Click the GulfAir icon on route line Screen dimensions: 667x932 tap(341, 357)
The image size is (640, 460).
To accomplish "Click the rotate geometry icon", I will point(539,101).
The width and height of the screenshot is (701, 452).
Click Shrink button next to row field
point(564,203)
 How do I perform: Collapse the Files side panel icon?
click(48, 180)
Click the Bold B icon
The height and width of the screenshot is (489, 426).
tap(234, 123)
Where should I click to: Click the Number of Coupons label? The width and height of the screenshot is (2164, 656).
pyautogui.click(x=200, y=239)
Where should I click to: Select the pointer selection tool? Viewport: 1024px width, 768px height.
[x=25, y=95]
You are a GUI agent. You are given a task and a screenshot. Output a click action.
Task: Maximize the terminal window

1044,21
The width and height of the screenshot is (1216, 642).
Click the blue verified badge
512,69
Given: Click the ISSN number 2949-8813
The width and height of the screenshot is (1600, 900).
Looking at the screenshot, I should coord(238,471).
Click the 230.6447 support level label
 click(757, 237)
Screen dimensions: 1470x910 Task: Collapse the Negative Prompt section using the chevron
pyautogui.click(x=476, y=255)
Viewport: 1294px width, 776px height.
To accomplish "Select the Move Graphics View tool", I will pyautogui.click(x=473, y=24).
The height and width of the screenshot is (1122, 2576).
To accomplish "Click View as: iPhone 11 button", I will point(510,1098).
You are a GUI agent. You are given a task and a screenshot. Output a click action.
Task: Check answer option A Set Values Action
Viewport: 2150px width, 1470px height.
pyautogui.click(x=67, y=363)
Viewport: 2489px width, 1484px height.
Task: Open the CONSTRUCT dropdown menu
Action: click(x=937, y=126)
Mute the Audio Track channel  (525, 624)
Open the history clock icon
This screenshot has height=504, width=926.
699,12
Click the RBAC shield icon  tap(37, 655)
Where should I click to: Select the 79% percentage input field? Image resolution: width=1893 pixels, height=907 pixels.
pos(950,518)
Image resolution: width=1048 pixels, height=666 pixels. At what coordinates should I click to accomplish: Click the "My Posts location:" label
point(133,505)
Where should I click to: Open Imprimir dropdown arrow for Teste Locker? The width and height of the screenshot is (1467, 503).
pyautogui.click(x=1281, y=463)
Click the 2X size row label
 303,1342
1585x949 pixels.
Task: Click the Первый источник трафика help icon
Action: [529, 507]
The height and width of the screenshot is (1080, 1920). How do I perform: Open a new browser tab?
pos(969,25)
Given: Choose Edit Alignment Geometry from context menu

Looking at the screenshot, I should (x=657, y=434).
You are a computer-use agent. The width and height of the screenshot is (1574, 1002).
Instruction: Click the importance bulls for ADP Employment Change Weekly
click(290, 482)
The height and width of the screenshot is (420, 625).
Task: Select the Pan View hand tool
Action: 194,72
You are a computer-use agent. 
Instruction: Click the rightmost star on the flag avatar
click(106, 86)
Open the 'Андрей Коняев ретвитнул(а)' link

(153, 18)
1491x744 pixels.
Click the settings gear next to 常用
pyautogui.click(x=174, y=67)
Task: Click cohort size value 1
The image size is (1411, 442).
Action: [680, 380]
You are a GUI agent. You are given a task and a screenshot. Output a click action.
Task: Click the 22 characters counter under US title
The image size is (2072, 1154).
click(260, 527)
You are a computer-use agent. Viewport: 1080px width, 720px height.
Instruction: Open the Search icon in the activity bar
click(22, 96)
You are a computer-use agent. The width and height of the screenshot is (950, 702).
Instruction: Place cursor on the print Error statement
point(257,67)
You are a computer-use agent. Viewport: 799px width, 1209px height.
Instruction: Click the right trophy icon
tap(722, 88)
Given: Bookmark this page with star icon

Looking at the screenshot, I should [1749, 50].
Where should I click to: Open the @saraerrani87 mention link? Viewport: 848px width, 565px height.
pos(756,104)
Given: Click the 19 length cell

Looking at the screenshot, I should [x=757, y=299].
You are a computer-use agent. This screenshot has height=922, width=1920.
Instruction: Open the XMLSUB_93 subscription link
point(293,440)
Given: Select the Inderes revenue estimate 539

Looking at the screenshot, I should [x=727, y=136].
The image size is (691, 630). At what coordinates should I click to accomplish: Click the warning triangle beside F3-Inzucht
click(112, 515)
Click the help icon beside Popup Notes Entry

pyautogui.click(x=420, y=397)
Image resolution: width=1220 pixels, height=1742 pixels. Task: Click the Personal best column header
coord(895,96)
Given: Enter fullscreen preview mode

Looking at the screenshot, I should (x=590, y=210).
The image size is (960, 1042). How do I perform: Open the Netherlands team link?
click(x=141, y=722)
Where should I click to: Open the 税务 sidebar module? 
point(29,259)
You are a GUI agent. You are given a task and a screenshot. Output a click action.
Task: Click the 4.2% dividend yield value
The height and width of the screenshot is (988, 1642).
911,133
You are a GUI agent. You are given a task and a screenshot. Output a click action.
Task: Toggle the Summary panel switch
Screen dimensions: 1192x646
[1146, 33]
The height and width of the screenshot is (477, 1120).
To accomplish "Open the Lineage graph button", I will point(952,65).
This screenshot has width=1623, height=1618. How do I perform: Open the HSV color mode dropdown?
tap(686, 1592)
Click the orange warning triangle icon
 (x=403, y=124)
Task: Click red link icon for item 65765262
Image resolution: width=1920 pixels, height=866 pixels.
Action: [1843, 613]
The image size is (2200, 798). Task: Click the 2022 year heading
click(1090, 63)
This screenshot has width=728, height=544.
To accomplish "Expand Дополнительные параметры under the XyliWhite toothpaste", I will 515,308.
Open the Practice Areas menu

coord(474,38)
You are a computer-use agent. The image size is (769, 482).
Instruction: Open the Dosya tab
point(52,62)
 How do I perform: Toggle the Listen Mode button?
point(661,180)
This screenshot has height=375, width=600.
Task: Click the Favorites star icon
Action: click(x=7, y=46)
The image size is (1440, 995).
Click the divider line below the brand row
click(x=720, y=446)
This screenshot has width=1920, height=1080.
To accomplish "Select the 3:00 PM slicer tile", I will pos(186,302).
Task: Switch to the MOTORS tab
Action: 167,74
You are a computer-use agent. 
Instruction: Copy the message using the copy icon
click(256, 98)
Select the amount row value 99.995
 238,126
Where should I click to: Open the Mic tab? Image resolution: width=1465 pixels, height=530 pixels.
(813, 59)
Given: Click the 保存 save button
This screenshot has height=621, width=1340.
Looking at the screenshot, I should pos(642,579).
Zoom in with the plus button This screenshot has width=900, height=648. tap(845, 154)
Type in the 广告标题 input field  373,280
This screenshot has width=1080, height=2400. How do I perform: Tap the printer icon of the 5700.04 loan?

________

_SET TASK:_ Copy out the stretch of the records from the line that contains "The image size is (691, 630)." through the line that contains "pyautogui.click(x=420, y=397)", reproducing each line precisely.

_IN RESPONSE:_
The image size is (691, 630). At what coordinates should I click to accomplish: Click the warning triangle beside F3-Inzucht
click(112, 515)
Click the help icon beside Popup Notes Entry

pyautogui.click(x=420, y=397)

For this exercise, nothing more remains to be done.